◆ WHAT YOU SHOULD DO
Pull every line with "tool" from the data.

EXERCISE DATA section start

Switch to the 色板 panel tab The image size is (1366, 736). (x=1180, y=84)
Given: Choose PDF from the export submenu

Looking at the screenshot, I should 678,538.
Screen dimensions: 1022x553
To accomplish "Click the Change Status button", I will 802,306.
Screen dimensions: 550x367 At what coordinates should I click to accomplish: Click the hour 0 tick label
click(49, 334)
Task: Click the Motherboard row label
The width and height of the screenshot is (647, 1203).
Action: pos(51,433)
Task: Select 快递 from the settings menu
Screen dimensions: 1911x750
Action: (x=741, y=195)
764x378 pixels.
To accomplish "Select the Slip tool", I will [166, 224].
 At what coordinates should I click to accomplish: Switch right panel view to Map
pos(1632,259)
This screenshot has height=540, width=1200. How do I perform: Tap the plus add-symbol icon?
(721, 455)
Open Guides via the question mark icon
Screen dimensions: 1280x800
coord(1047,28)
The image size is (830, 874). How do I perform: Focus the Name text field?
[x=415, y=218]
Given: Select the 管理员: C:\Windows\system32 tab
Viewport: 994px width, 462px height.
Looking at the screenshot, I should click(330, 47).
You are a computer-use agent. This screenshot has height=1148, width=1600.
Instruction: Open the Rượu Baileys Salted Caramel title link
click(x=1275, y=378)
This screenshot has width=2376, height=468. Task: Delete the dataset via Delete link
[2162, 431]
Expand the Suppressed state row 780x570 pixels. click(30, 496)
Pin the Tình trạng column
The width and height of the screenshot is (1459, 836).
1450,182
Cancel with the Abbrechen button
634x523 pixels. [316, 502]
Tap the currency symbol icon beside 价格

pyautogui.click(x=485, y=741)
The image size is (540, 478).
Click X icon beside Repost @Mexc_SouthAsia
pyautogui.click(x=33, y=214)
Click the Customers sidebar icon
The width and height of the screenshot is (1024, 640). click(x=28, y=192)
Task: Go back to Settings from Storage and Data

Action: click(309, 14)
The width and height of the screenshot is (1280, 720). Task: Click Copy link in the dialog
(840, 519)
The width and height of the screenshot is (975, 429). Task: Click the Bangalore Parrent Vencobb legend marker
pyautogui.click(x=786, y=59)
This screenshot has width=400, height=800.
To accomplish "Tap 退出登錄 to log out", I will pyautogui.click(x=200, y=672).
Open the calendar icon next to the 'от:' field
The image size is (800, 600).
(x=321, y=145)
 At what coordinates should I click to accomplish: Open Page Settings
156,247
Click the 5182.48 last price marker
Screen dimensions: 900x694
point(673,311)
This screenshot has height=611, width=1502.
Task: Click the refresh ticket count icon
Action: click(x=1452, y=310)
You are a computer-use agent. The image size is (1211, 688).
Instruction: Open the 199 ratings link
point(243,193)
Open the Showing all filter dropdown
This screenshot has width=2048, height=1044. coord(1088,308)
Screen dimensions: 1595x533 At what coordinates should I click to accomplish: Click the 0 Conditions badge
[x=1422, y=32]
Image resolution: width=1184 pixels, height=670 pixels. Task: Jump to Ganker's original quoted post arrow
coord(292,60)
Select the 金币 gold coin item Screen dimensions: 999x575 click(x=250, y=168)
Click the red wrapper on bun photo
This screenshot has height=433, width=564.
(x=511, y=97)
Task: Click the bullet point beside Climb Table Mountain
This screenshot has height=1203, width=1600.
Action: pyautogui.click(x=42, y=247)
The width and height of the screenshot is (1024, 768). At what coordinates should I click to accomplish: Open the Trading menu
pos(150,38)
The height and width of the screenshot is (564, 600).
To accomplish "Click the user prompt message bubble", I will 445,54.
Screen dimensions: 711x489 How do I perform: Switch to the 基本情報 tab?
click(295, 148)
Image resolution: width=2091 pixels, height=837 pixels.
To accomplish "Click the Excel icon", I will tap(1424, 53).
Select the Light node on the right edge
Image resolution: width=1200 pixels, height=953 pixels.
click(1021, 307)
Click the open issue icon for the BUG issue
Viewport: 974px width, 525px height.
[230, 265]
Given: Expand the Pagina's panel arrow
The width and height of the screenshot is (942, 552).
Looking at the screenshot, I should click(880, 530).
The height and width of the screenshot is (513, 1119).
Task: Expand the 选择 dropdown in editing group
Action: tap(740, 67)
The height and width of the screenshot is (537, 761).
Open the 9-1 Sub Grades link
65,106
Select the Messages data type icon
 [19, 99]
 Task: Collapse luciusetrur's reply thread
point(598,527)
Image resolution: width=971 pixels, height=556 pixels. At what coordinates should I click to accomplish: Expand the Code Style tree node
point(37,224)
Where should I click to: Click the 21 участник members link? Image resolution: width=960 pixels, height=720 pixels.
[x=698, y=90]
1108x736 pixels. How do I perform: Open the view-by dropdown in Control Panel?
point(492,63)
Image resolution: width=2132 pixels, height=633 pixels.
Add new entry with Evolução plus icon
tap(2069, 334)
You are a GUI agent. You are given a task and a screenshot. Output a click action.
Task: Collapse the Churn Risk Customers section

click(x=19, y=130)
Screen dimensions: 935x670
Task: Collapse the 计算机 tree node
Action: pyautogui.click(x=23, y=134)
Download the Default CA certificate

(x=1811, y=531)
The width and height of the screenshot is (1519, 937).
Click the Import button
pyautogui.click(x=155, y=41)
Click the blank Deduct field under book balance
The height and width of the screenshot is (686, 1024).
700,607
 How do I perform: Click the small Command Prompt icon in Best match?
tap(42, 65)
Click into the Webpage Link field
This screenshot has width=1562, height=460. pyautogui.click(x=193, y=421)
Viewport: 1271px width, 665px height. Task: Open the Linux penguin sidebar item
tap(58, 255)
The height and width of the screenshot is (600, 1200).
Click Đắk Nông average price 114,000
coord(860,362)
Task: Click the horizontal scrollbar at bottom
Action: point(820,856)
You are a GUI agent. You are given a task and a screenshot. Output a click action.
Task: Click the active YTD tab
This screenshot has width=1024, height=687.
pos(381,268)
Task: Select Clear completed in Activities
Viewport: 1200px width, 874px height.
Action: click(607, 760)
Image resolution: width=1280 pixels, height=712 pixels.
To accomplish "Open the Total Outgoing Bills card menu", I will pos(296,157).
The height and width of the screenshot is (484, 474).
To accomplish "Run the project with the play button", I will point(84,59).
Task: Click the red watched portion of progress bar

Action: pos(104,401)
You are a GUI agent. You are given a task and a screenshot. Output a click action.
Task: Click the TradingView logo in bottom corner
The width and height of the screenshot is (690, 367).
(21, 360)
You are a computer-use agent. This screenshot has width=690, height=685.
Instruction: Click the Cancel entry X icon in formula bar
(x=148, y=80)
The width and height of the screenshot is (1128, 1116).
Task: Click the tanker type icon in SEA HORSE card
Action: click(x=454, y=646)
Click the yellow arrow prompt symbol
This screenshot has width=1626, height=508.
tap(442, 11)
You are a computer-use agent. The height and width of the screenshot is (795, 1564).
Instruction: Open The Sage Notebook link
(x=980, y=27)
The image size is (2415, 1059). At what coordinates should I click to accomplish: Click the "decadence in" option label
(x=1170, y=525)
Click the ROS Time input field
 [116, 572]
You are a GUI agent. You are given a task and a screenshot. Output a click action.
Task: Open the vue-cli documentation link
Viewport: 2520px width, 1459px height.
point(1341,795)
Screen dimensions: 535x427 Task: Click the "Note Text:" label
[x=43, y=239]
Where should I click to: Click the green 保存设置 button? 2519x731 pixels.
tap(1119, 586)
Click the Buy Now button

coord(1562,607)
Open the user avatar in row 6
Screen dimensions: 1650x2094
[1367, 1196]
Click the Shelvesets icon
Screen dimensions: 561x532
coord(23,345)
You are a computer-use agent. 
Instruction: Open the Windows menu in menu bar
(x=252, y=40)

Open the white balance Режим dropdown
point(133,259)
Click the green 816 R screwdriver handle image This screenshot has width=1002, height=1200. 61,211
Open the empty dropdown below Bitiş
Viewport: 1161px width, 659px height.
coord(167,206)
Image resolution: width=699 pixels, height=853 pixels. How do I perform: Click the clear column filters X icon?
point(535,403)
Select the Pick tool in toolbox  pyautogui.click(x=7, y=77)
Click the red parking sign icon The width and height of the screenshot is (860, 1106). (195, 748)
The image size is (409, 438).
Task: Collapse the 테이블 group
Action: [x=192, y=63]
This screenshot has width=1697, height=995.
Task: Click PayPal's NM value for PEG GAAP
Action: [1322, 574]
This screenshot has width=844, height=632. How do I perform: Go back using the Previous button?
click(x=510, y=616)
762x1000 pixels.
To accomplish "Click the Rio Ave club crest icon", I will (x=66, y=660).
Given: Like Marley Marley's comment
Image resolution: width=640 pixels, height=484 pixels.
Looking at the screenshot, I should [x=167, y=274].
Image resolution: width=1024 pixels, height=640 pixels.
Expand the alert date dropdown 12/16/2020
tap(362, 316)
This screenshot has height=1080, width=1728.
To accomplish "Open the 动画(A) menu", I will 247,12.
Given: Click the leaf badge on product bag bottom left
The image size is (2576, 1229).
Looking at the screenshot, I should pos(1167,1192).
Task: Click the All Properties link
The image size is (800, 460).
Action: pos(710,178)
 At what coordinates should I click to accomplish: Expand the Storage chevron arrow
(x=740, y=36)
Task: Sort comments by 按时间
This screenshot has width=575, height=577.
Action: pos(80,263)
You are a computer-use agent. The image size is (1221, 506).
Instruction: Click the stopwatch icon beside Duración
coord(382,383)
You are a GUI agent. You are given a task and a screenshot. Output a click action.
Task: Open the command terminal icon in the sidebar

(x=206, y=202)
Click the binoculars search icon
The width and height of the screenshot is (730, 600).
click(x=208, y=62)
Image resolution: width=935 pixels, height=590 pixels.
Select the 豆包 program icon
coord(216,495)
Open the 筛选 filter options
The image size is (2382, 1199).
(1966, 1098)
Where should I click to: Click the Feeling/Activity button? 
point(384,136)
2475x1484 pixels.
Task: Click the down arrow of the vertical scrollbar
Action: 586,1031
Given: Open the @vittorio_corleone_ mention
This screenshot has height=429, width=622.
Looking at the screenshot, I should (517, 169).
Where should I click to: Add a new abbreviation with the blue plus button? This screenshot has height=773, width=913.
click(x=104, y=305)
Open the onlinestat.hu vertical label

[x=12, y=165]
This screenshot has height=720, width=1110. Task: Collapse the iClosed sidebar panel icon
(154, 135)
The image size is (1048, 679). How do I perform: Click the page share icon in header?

EXERCISE DATA section end

◆ SOLUTION FOR THIS EXERCISE
To accomplish "Select the Slip tool", I will [166, 224].
Select the Pick tool in toolbox  pyautogui.click(x=7, y=77)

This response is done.